HTT therapy refers to a range of therapeutic approaches aimed at treating Huntington's disease (HD), a neurodegenerative disorder caused by a mutation in the HTT gene. These therapies primarily focus on reducing the levels of the mutated huntingtin protein (mHTT), which is toxic to brain cells and causes the symptoms of HD.
How HTT Therapy Works
HTT therapies work by targeting the HTT gene or the mHTT protein itself. Some common approaches include:
- RNA interference (RNAi): This technique uses small interfering RNAs (siRNAs) to silence the expression of the HTT gene, thereby reducing the production of mHTT.
- Antisense oligonucleotides (ASOs): ASOs are short synthetic molecules that bind to the mRNA transcript of the HTT gene, preventing its translation into mHTT.
- Gene editing: This approach utilizes tools like CRISPR-Cas9 to directly modify the HTT gene, either by removing the mutated segment or correcting the mutation.
Benefits of HTT Therapy
HTT therapies hold significant promise for treating HD by:
- Reducing mHTT levels: By targeting the HTT gene or mHTT protein, these therapies aim to lower the accumulation of mHTT, potentially slowing down or preventing the progression of HD.

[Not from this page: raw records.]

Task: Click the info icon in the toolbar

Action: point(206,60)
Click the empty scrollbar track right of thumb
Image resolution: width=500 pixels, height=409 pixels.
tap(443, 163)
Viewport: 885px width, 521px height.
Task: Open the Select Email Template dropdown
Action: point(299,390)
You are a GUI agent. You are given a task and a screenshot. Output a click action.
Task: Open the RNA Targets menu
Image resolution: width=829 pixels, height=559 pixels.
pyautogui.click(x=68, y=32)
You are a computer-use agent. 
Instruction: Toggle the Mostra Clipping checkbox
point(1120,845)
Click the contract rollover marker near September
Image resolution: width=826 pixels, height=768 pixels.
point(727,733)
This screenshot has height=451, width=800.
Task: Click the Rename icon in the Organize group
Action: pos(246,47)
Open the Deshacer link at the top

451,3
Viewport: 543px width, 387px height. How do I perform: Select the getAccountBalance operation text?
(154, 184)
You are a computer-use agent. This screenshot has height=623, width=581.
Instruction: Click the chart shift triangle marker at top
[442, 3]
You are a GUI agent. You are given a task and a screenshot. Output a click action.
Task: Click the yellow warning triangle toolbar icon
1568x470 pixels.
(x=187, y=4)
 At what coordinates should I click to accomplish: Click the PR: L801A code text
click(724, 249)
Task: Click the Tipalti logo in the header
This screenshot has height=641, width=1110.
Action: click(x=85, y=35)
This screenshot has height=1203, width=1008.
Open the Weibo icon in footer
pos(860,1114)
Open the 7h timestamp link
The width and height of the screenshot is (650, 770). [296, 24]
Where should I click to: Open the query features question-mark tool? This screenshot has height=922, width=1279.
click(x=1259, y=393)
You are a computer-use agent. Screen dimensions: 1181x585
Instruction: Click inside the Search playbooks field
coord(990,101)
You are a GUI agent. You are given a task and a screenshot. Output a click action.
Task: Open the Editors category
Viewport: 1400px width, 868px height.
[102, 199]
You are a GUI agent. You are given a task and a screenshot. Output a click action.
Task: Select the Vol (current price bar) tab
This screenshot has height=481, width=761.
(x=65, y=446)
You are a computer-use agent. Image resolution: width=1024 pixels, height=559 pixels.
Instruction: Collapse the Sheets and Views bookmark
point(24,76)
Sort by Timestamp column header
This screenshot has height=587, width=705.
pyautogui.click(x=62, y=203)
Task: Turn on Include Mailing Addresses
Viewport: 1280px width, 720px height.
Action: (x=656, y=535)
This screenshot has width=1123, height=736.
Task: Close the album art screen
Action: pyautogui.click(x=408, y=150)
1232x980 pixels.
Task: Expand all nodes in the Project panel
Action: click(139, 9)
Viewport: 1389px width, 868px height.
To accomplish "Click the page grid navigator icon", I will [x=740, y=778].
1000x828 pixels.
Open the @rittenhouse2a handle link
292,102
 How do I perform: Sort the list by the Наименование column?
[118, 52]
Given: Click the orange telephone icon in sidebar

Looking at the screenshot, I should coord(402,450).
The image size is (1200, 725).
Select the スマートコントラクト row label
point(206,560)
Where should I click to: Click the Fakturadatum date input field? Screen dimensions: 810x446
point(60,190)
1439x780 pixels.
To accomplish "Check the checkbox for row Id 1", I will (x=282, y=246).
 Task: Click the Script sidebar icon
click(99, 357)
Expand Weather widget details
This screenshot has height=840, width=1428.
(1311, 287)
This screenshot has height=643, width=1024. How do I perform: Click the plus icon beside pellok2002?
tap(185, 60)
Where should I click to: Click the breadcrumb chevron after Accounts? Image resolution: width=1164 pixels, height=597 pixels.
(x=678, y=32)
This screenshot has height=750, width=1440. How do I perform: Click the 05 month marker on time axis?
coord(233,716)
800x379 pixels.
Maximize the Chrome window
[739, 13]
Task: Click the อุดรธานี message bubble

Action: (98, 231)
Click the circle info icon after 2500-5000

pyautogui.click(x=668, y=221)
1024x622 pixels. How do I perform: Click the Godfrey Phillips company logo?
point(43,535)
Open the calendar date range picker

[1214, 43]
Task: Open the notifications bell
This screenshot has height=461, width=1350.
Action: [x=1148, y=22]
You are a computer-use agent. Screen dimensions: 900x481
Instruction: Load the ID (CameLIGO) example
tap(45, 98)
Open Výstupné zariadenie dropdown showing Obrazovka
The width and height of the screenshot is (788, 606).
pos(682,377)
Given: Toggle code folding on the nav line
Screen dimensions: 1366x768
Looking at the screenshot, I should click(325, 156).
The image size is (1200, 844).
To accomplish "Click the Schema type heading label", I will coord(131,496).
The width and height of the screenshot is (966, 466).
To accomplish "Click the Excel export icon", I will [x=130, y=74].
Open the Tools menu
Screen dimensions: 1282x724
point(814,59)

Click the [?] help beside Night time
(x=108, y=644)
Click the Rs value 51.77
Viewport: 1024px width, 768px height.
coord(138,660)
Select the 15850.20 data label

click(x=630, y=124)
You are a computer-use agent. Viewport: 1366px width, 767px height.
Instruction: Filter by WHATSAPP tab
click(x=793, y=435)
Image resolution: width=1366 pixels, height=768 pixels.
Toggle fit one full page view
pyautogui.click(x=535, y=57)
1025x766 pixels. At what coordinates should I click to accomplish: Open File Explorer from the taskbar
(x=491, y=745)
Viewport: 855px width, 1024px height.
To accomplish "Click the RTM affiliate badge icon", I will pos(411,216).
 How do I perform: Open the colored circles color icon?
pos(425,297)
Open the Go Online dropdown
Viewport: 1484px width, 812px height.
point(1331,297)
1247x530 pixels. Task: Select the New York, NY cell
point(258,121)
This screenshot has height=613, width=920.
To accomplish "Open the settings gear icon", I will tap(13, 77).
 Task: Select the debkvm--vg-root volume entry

- Preserving brain function: Lowering mHTT levels may help protect brain cells from damage, potentially improving cognitive function, motor control, and overall quality of life for individuals with HD.
Examples of HTT Therapies in Development
Several HTT therapies are currently under development and undergoing clinical trials. Examples include:
- RG6042 (IONIS-HTTRx): An ASO designed to lower mHTT levels.
- BIIB090 (Tolebrutinib): An experimental drug targeting the huntingtin protein, potentially reducing its toxic effects.
- CRISPR-Cas9 gene editing therapies: Clinical trials are underway to evaluate the safety and efficacy of CRISPR-based therapies for HD.
Conclusion
HTT therapy is a rapidly evolving field, offering hope for a future where HD can be effectively managed and potentially even cured. While significant research and development are ongoing, these innovative therapies have the potential to transform the lives of people living with HD.